Louis Conard (Volume 2p. 59-62).

209. À LOUISE COLET.
[Croisset.] Dimanche.

Je pars demain d’ici pour Rouen et je vous envoie cette lettre. Je dis vous car le tutoiement, à ce qu’il paraît, a passé de mode ; c’est vous qui le voulez. Je vous écris donc encore d’ici, sur ma table dégarnie, car tout est emballé et expédié. Il me reste une goutte dans mon encrier, une plume aux trois quarts rongée et une feuille de papier. J’emploie le tout à votre souvenir. Est-ce galant ? vous qui m’accusez d’être si rustre ! Après tout, vous prouvez par là votre bon sens et vous vous rangez à l’avis commun. Mais savez-vous, chère Louise, que j’ai été un peu choqué de la catégorie où vous me faites entrer dans votre dernière lettre, et choqué de deux manières : dans ma petite vanité d’homme d’abord, et ensuite dans l’estime que j’ai pour votre esprit. Je rapporte les choses chronologiquement. « Dans le monde des étudiants, des viveurs, des jureurs et des fumeurs » dites-vous. Fumeurs, passe : je fume, refume et surfume de plus en plus, de bouche et de cerveau. Jureur, il y a encore du vrai ; mais je jure tellement en dedans qu’on doit me passer le peu qu’on en entend. Quant à étudiant, voilà qui m’humilie. Où diable avez-vous [vu] que j’aie ou aie eu la figure d’un étudiant ? Ce n’a jamais été, je crois, ni par la gaîté ni par les mœurs. Savez-vous qu’au temps où j’en subissais le titre, je n’en acceptais pas la position, moi qui vivais tout seul dans ma triste chambre de la rue de l’Est, qui descendais une fois par semaine de l’autre côté de l’eau et pour aller dîner, et encore ! moi qui ai passé ainsi deux ans à rugir de colère et à me cuire de chagrin ! Oh ! ma bonne vie d’étudiant ! Je ne souhaiterais pas à mon ennemi, si j’en avais un, une seule de ces semaines-là ; et c’est là, n’est-ce pas, que je suis devenu un viveur ! Il est joli votre viveur ! Il consomme plus de quinine que de rhum et ses orgies sont si bruyantes qu’on ne sait pas s’il existe encore, dans sa propre ville, dans celle où il est né et où il habite. J’aime à croire que vous rectifierez ce jugement qui est faux. Je souhaiterais qu’il fût vrai, voilà tout.

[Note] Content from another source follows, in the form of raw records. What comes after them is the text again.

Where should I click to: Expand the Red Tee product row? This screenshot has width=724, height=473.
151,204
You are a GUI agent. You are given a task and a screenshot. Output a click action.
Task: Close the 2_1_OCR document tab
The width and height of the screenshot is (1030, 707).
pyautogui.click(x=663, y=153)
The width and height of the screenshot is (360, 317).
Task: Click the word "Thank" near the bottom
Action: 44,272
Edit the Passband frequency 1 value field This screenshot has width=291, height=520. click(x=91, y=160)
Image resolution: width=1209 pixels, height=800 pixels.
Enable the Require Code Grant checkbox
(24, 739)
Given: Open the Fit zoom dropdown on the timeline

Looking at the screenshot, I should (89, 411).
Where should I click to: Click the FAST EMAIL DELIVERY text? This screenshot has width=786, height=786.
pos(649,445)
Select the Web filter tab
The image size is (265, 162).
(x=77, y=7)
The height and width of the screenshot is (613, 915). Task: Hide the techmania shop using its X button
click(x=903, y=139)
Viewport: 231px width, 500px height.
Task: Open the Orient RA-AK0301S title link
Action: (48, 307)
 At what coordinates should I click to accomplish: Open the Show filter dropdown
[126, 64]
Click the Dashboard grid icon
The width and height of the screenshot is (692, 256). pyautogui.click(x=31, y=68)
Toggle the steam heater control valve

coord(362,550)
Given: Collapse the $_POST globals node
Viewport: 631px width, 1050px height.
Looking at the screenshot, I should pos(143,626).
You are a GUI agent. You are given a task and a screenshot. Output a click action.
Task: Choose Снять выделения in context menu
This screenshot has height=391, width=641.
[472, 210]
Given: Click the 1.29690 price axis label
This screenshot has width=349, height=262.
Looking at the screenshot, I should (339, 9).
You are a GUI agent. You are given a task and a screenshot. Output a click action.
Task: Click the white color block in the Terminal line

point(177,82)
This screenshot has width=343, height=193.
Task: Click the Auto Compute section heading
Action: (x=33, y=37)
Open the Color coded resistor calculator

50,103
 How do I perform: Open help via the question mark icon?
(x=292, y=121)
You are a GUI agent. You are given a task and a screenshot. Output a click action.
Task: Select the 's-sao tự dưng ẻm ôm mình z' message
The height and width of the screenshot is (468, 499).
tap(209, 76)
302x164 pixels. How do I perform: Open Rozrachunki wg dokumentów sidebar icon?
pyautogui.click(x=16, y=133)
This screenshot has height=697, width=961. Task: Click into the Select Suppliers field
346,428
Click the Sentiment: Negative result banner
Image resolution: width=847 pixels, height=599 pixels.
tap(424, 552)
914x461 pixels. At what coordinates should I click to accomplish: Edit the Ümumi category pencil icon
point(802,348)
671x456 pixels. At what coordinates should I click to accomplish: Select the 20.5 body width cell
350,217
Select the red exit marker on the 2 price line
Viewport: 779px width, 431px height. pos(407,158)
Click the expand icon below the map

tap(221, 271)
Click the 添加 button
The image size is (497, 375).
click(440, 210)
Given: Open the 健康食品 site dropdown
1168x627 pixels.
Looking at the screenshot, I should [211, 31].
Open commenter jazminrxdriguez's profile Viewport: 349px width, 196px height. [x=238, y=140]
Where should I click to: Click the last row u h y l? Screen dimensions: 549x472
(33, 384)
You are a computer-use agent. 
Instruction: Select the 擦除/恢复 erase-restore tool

Pour ce qui est de l’hyperbole de Corneille, vous avez raison. Non seulement je crois, mais j’ai toujours cru « qu’un amour comme le mien ne pouvait entrer en comparaison ». Vous auriez seulement dû élargir la proposition et dire : n’importe quel espèce d’amour.

Si vous rétractez cette hyperbole, si vous vous en repentez enfin, il n’en est pas de même relativement à la mienne, à celle de la voiture. Oui je voudrais l’avoir, et je n’en ferais pas des bûches comme vous le présumez. N’était-elle pas très commode ? Non, non je ne crache pas sur ce souvenir. Je le bénis, je le respecte, je l’aime. Pourquoi aussi me reparler éternellement de D[u Camp] ? Je vous ai expliqué sa conduite, et ses raisons ; mais où avez-vous [vu] que je les approuvasse, ou que j’y aie donné la moindre adhésion ? J’ai exposé la vérité. Vous me demandiez de l’histoire ; j’en ai fait.

Tenez, dans ce moment-ci je voudrais vous voir, vous embrasser, vous parler doucement. Je suis sûr que vous m’écouteriez, que vous me tendriez à la fin une bonne main, une main attendrie et que vous concluriez comme mon professeur d’histoire par me dire : « drôle d’être », et puis ce serait tout.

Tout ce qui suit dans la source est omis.